Task requirements - Reading the records below, find how many lines include the word "agent" and give that number alone.

━━ Input for this task ━━

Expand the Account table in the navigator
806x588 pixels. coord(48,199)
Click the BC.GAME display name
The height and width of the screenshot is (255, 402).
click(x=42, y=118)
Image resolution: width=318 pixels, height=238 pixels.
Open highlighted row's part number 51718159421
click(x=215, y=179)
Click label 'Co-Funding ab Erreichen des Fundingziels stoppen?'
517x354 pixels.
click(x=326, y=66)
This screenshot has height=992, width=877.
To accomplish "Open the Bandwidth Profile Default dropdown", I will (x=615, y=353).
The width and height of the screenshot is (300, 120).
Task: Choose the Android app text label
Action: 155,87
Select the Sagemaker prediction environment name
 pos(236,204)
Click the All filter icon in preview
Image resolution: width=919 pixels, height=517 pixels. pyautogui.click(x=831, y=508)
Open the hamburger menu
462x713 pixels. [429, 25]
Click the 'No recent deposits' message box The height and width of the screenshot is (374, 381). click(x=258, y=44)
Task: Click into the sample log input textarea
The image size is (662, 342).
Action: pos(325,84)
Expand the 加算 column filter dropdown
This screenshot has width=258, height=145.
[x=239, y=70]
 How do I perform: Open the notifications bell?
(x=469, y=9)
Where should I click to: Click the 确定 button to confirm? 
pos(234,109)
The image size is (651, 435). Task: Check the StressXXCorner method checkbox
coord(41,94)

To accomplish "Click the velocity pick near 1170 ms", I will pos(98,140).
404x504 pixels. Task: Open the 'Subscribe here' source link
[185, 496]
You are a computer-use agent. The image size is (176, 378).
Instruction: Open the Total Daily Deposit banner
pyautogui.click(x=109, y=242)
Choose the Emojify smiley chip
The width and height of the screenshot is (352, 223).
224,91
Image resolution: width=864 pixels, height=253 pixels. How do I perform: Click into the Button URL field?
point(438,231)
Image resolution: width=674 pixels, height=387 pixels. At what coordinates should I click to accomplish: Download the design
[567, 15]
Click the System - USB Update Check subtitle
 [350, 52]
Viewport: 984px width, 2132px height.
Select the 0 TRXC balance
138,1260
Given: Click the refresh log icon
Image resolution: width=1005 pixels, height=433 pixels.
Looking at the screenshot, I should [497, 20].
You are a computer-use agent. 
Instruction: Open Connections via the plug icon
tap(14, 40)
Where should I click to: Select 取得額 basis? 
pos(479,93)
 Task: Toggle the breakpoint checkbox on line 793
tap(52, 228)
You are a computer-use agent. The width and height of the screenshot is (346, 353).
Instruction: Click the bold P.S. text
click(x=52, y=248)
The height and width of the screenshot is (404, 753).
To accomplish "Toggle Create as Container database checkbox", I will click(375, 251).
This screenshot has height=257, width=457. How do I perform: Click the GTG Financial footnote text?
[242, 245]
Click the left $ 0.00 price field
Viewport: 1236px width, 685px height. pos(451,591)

━━━

Solution to the exercise - 3